DSD is categorized into 3 types. Type 1 describes the condition where, initially, there is a simultaneous detrusor contraction and sphincter tightening. As the detrusor contraction peaks, the sphincter relaxes suddenly, resulting in urination. In type 2 DSD, the external urethral sphincter contracts sporadically across the entire detrusor contraction. Type 3 DSD is characterized by a crescendo-decrescendo pattern of sphincter contraction that results in obstruction of the urethra throughout the entire detrusor contraction.[2][3]

This classification has been simplified by Weld et al. (2000) into two types: continuous or intermittent DSD.[4] The type and degree of the spinal cord injury (SCI) lesions seem to correlate with the specific subtype of the corresponding detrusor sphincter dyssynergia. Patients with cervical level lesions are more likely to develop DSD than patients with lesions at lower levels of the spinal cord.[5] Type 1 DSD is associated with patients whose neurological lesions are incomplete. Complete neurological lesions will cause DSD types 2 and 3.

Epidemiology

The exact incidence of DSD is unknown, although it can occur in almost any significant neurological disease. Spinal cord injury constitutes a significant portion of all DSD cases. Spinal cord injuries usually affect younger age groups with a significant male preponderance.[6] Detrusor sphincter dyssynergia is present in 75% of patients with suprasacral spinal cord injuries. About 35% of all patients with multiple sclerosis will demonstrate DSD when urodynamically tested, and up to half of all infants with spina bifida will also have the disorder.[7][8]

Pathophysiology

While in the storage phase, urine is contained in the bladder by the tone of sphincter complexes. The internal urinary sphincter, an elongation of the trigone/detrusor muscle, encircles the neck of the bladder.[9] As the bladder is filling up with urine, sympathetic activation contracts the internal sphincter and closes the bladder neck. The external sphincter, however, is a muscle that is under voluntary control and is situated more distal than the internal sphincter. The external urinary sphincter (EUS) functions under the control of pudendal nerve fibers and is situated in Onuf’s nucleus between S2–S4.
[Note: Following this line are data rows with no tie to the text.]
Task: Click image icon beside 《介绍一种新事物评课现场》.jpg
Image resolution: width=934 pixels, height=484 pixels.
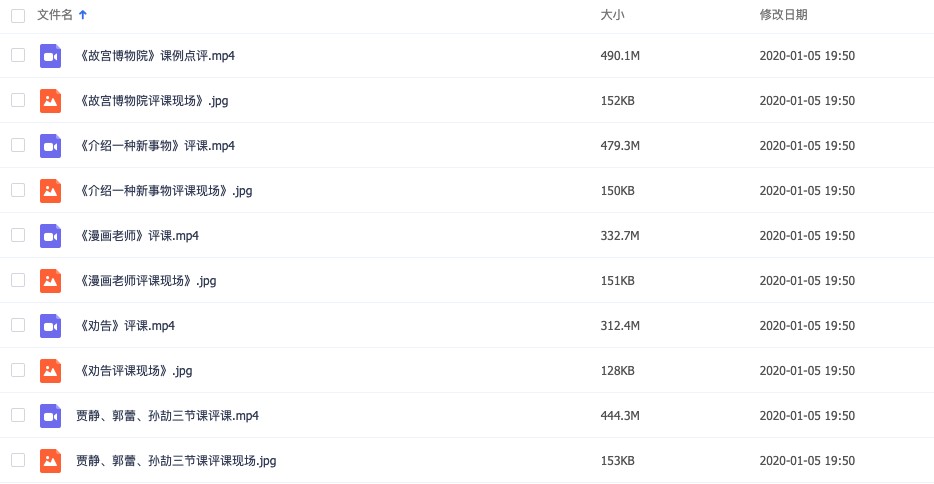Action: pyautogui.click(x=50, y=190)
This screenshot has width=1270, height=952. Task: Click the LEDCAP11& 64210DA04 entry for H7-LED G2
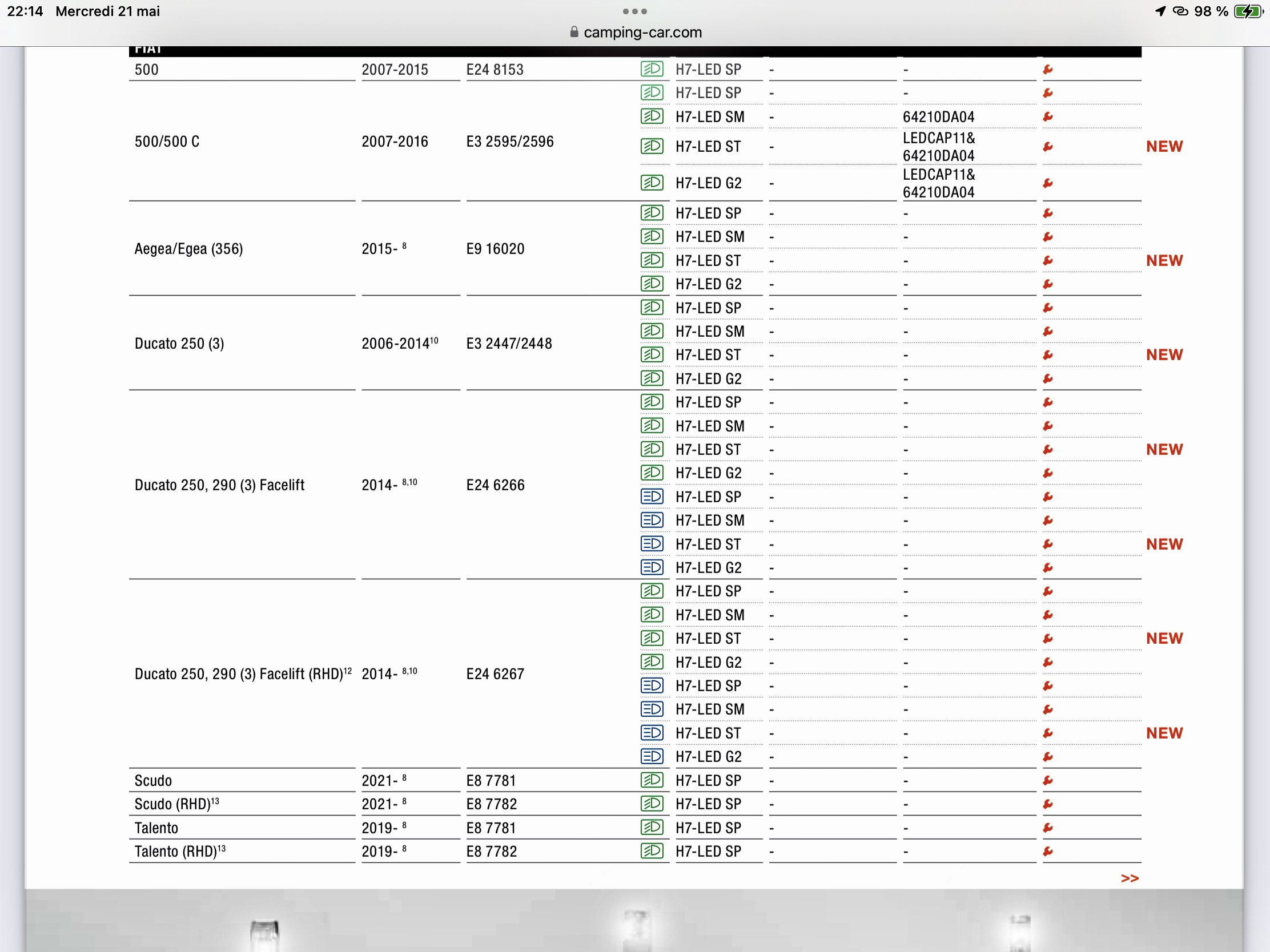point(938,183)
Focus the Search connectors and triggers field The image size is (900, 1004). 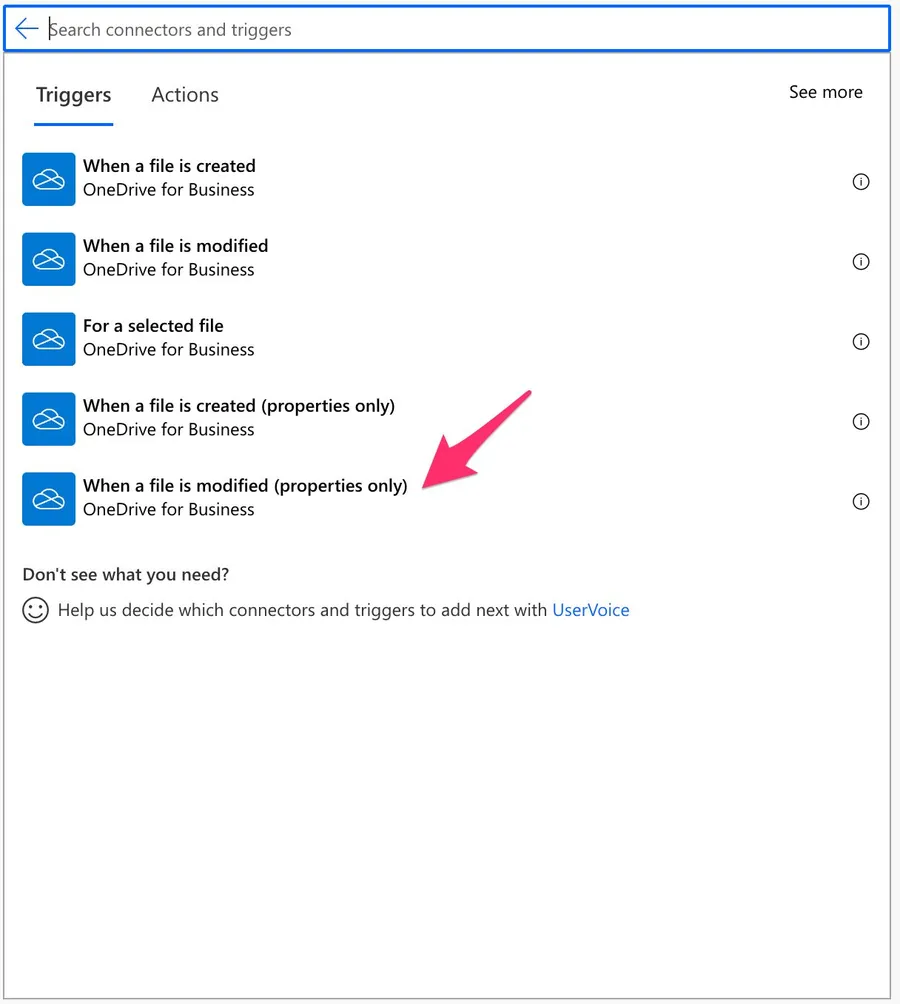[x=460, y=29]
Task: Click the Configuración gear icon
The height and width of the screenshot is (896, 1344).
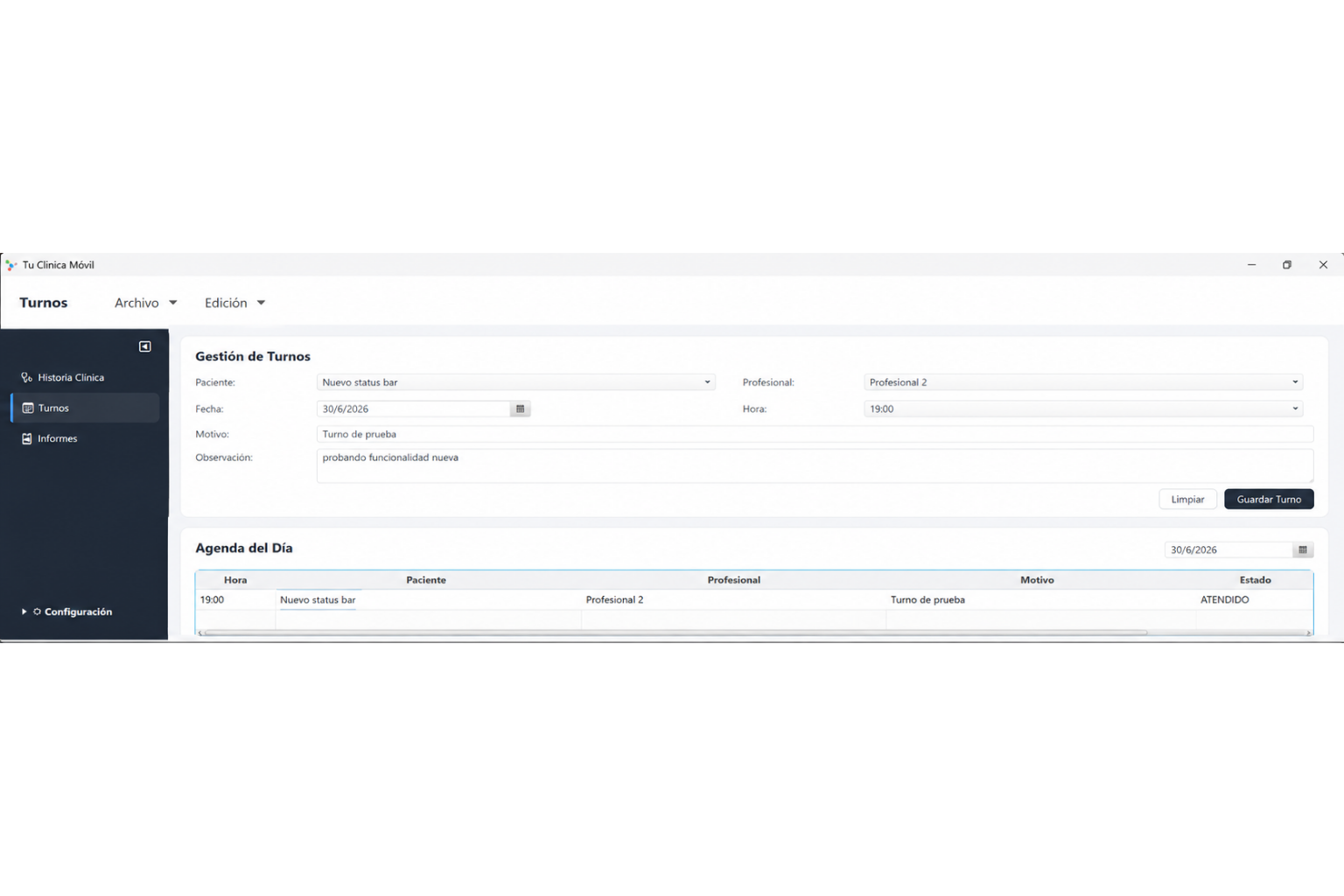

During urine storage, the proximal urethral pressure must exceed the pressure within the bladder to ensure continence. While the bladder is filling, urethral pressure increases progressively through the stimulation of internal and external sphincters via the hypogastric and pudendal nerve, respectively. This is known as “the guarding reflex.” When there is an urge for voiding, inhibition from the midbrain and prefrontal cortex is reduced, and the guarding reflex is suppressed by the pontine micturition center through the spinobulbospinal tracts. There is inhibition of the sympathetic nervous system, a decrease in the stimulation of Onuf’s nucleus and the pudendal nerve, causing relaxation of the external sphincter muscle that results in decreased urethral pressures. Micturition then occurs with the activation of the parasympathetic nervous system (S2–S4). However, in DSD, the detrusor contracts against a closed bladder outlet as there is an involuntary contraction of the urinary sphincter. Pathophysiologically, this probably occurs from disruption of the spinobulbospinal tract between the pontine micturition complex and Onuf’s nucleus resulting in increased urethral closure pressures during detrusor contractions.[1]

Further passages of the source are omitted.